Sunday, June 1, 2008

Kurdish Language Channel In the Works

A bill passed Thursday that will pave the way for the Turkish Radio and Television Corporation (TRT) to broadcast programs in languages other than Turkish. Although Kurdish language broadcasting has been allowed in limited form, the proposed new law is drafted with the anticipation that TRT will create a 24-hour channel that will broadcast in Kurdish, as well as Arabic and Farsi. The law is somewhat confusing in that there is no current prohibition against the state broadcasting in these languages, although TRT has limited its broadcasts in Kurdish to 30-minutes intervals in the wee hours of the morning. The one broadcast I saw had something to do with birds and mating and resembled the kind of programming you might find on local American public televisions at 6:30am. (The type of program watched by six insomniacs trying to get sleep before heading to work in the next two hours). Kurdish-language broadcasting was made legal in 2004, but until now, the state has made no effort to broaden Kurdish-language public television programming, a move long demanded by the European Union and appearing in progress report after progress report.

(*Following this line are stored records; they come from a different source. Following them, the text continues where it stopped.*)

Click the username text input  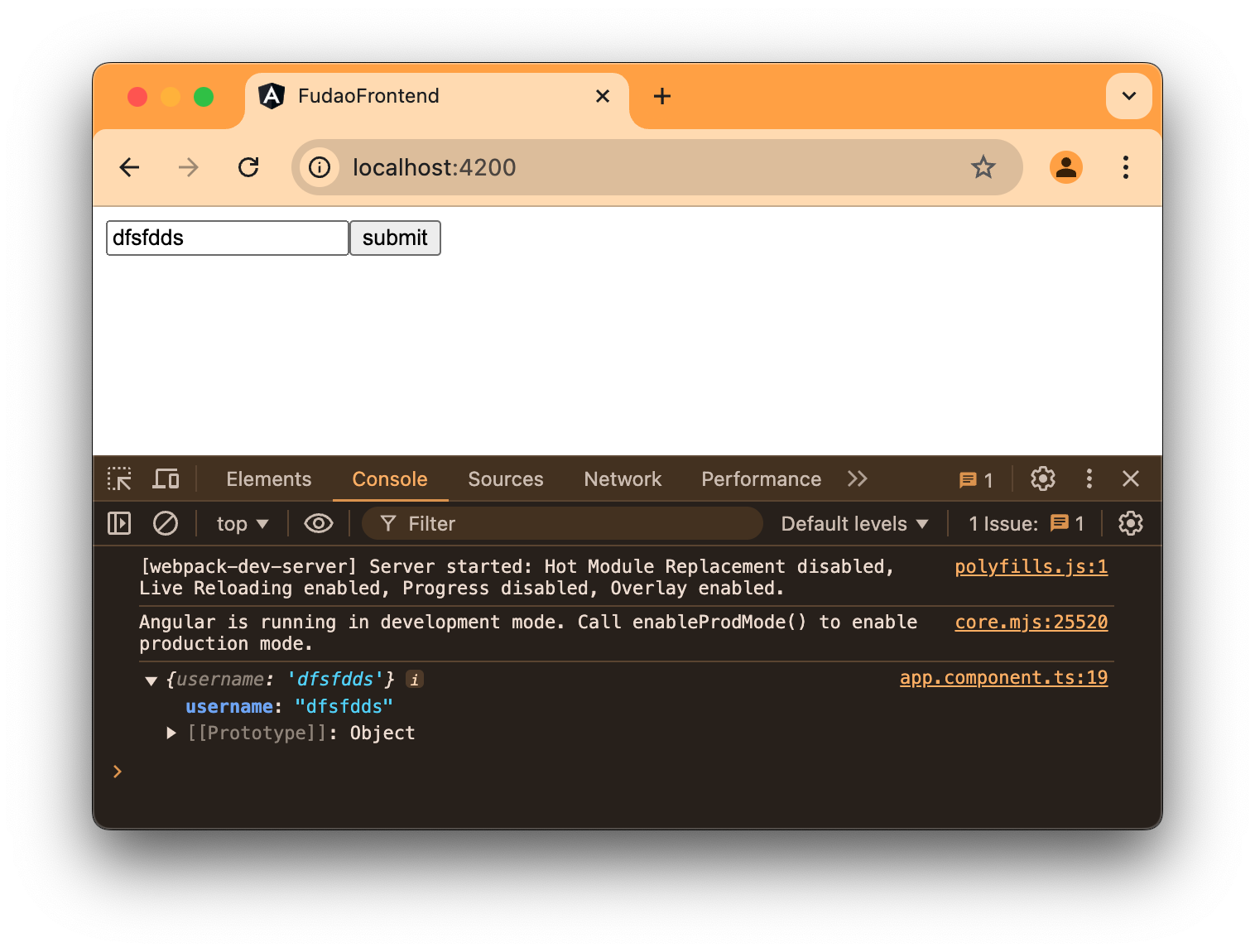(x=227, y=238)
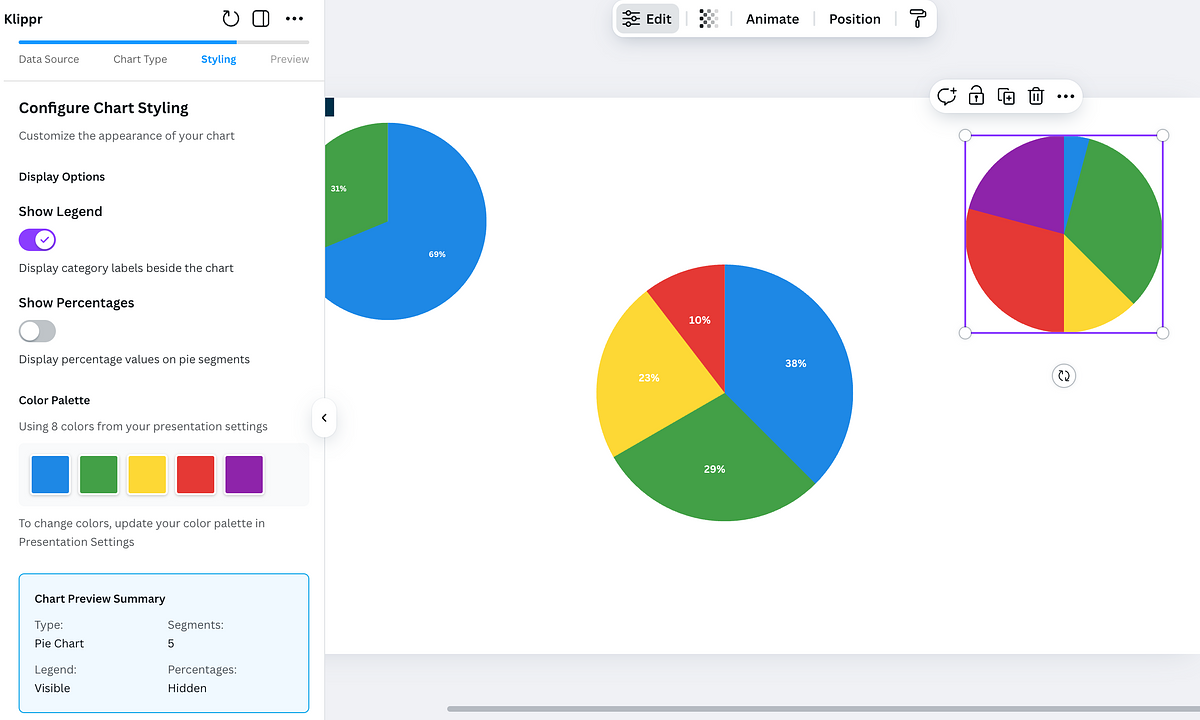
Task: Click the transparency checkerboard icon
Action: point(708,19)
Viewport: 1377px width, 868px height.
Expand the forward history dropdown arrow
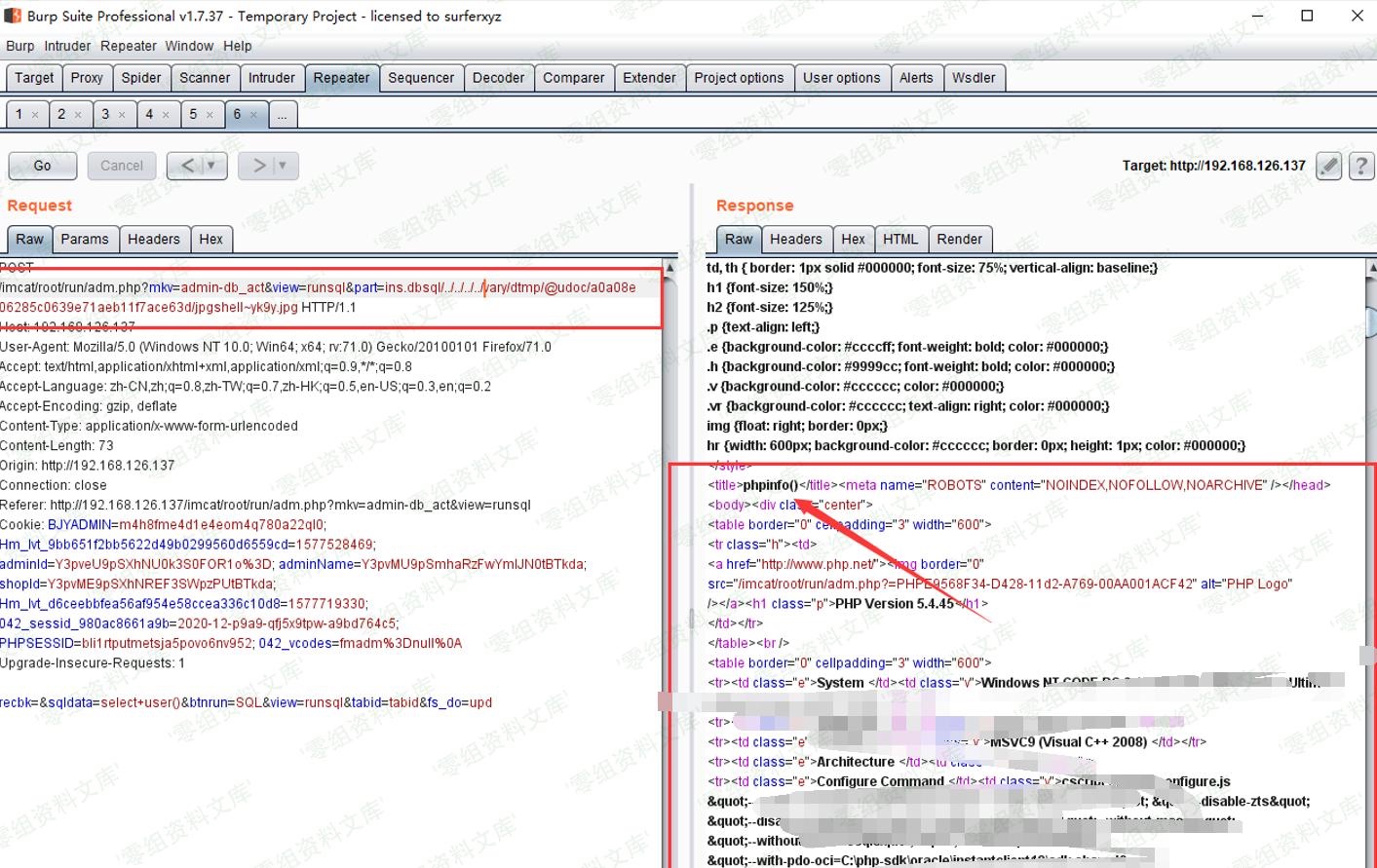click(x=283, y=166)
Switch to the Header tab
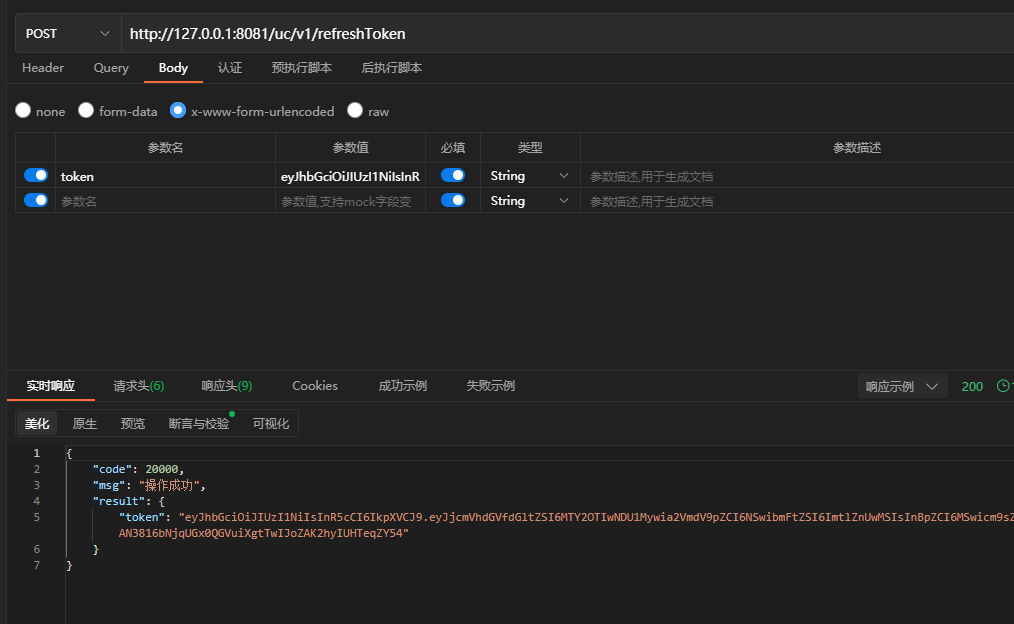This screenshot has width=1014, height=624. [43, 68]
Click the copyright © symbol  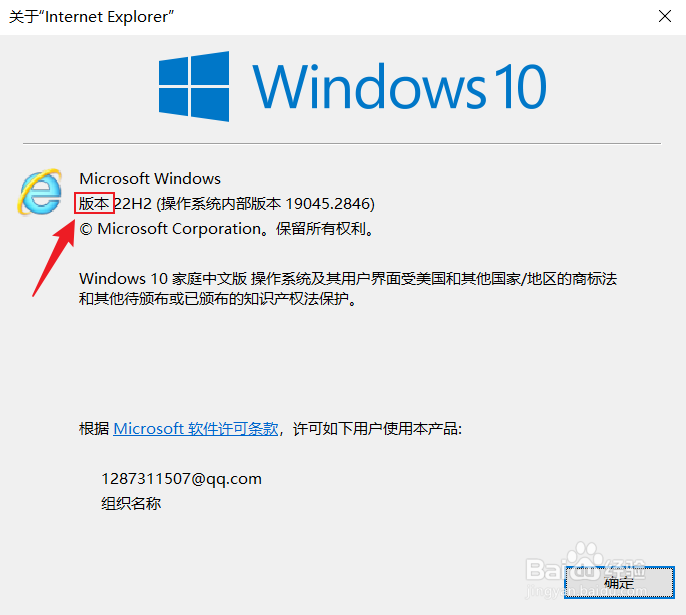pos(86,229)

Erdoğan first announced the channel last February. Indeed, the channel has been in the works at TRT for some time and it is rumored that the new law is passed to break resistance at TRT, hopefully not representative of trouble to come with what is a very ambitious and complicated project. Two private Kurdish-language channels already exist in Turkey, but most Kurds who can afford television watch Kurdish channels broadcasting from Europe via satellite. I saw plenty of these dishes in my visit last week. As aforementioned, the most popular is the PKK-affiliated Roj-TV. AKP has stressed that a Kurdish-language public television channel will hopefully offer an attractive alternative to the pro-PKK positions taken by Roj and other European channels.

Of course, the importance of the channel will rest on how it is received by Kurds, which in turn, is of course dependent on its content and what exactly the state will allow to be broadcasted. The channel will also be subtitled in Turkish, a move not likely to win a lot of reluctant hearts and minds. Nonetheless, a such a channel would be unthinkable ten years ago, there is a reserved enthusiasm on the part of some Kurdish activists. From Today's Zaman:
Tarık Ziya Ekinci, a prominent Kurdish intellectual, suggested that Kurdish broadcasting would contribute greatly to the establishment of social peace in Turkey. "This is an important step, and I believe it will help the bloodshed to be stopped and guns to be silenced," he said. Şerafettin Elçi, leader of the pro-Kurdish Participatory Democracy Party (KADEP), voiced the opinion that the move would make Kurdish citizens believe the state values them. Noting that there were about 10 television networks with Kurdish broadcasts watched by Kurds, Elçi said the quality that TRT would bring to Kurdish broadcasting would put an end to violence in the region. He advised TRT to broadcast programs that would spark the interest of Kurds. "The outcome of the 24-hour broadcasting in Kurdish is dependent upon program quality. If the programs follow the official policies of the state toward the Kurds, this will not create much interest. On the other hand, if there are programs about the history, geography, language and culture of the Kurds, this may be appealing to Kurds. They may start to say: 'Look, the state is now taking us seriously, it attaches importance to us. The state is assuming its duties toward us.' If this feeling takes root in the minds of Kurdish people, then it will certainly be helpful in the elimination of violence in the region," he said.

Elçi further suggested that official acceptance of the Kurdish language would boost the morale of society, adding: "Until now, the official policy has been the denial of existence of a Kurdish language. This meant the rejection and denial of Kurds. This bill sends the message that this policy is being dropped. From this point of view, it is quite significant. It is important in terms of official acceptance of the Kurdish language. However, if the programs broadcast follow the lines of the state's official policy, they will not mean much to Kurds. It would be much more meaningful to grant more freedom to private TV networks that are more responsive to popular demand," he said.
The article in the Saturday's Today's Zaman includes an interesting note on difficulties posed for Kurdish broadcasting and notes the key importance of implementation.


Anonymous said...

This is great info to know.

Bryce Wesley Merkl said...

Thank you for telling us this information, I find it very helpful and insightful.